Sweden does have a venomous snake, the European adder.  Fortunately, the snake is not very common, although ubiquitous throughout Sweden except for the north.

Then there are the top two mammals on the bloc; the brown bear and the wolf.  This worried me considerably as I will be headed through the areas where both species are most commonly located.  I did take solace in the fact that bears in Sweden have killed no more than a handful of people since 1900 and that wolves have not killed a human being since 1821.  This information was marred by the accompanying caveat of how to deal with a bear encounter in the woods.  Evidently, the done thing is to walk slowly away from it whilst talking loudly.  This I could probably muster.  The tough bit is what to do in the event of a bear attack; the answer, to play dead, protect your head and make yourself as small as possible.  However, once could adopted the opposite approach and start screaming as loud as possible at the creature, jumping and making oneself as large as possible.  Always a worry to be presented with such conflicting options.

I just read an article that brown bears mate between May and June. During this period bears are active both at night and during daylight hours. Young males are searching for females at this time and cover long distances in their search, while last year’s cubs are making their first independent forays into the world.  I am likely to be on the road towards the end of this period, so I will be vigilant.

To round up then, I will have to be acutely aware of various animals including the brown bear, wolf, moose, wolverine, lynx, the very rare Arctic fox, reindeer and perhaps even the golden eagle.  Don’t misunderstand me, I’d love to see all of these animals, just from a safe distance and not whilst trying to sleep in my tent, completely along in the absolute middle of nowhere.  Then, I may take issue with such beasties dropping by for a snack, which could ultimately turn out to be me!

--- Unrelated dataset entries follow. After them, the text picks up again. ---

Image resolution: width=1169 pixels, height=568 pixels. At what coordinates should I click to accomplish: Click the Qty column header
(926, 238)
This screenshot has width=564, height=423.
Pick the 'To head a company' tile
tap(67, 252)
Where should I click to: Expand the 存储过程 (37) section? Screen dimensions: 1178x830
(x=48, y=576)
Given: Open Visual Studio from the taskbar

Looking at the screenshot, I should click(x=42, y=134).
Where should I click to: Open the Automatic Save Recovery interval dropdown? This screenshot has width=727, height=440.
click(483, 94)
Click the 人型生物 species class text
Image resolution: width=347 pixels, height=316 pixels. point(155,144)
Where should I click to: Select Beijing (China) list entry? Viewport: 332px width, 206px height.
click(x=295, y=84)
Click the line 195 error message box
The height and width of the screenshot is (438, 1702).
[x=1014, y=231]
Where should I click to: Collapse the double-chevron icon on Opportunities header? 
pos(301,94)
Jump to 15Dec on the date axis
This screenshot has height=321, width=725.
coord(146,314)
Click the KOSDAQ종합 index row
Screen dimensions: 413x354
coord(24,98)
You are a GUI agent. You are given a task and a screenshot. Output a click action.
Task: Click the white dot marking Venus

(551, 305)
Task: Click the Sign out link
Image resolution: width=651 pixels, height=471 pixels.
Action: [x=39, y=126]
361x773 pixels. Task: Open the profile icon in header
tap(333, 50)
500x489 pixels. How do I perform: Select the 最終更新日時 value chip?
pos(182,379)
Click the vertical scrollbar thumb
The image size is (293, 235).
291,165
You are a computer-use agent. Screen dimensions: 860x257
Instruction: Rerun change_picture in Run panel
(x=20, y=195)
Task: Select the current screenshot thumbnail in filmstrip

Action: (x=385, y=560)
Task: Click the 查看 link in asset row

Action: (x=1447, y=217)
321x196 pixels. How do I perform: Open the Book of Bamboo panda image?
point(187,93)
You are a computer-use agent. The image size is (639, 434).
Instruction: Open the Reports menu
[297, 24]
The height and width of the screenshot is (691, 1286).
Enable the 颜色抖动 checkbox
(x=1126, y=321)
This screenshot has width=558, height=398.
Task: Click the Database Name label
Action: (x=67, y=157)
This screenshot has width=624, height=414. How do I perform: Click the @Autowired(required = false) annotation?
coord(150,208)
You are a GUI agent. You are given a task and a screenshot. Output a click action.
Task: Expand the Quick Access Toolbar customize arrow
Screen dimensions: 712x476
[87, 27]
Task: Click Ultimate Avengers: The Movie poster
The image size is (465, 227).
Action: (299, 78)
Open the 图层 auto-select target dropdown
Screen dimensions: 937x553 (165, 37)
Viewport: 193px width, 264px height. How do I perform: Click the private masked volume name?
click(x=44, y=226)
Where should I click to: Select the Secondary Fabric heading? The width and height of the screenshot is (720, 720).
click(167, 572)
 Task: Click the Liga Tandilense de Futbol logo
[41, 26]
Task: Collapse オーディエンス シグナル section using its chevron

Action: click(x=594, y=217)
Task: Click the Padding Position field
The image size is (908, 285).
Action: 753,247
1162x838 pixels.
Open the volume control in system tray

File:Saami Family 1900.jpg

Putting all of this jeopardy to one side, one of the truly exciting parts of the expedition will be once I reach Lapland, or Sápmi, on the northern side of the Arctic Circle.  Here lies the ancestral home of the Sámi, or Lapps, indigenous people of the region.  The Sámi people are among the largest indigenous ethnic groups in Europe.  They are renowned for tended their herds of hardy reindeer for millennia.  I aim to visit an old Sámi settlement to find out more about their culture and way of life.  I may even succumb to the touristy urge to stay in a traditional Sámi tepee. It should all make for some stunning photography.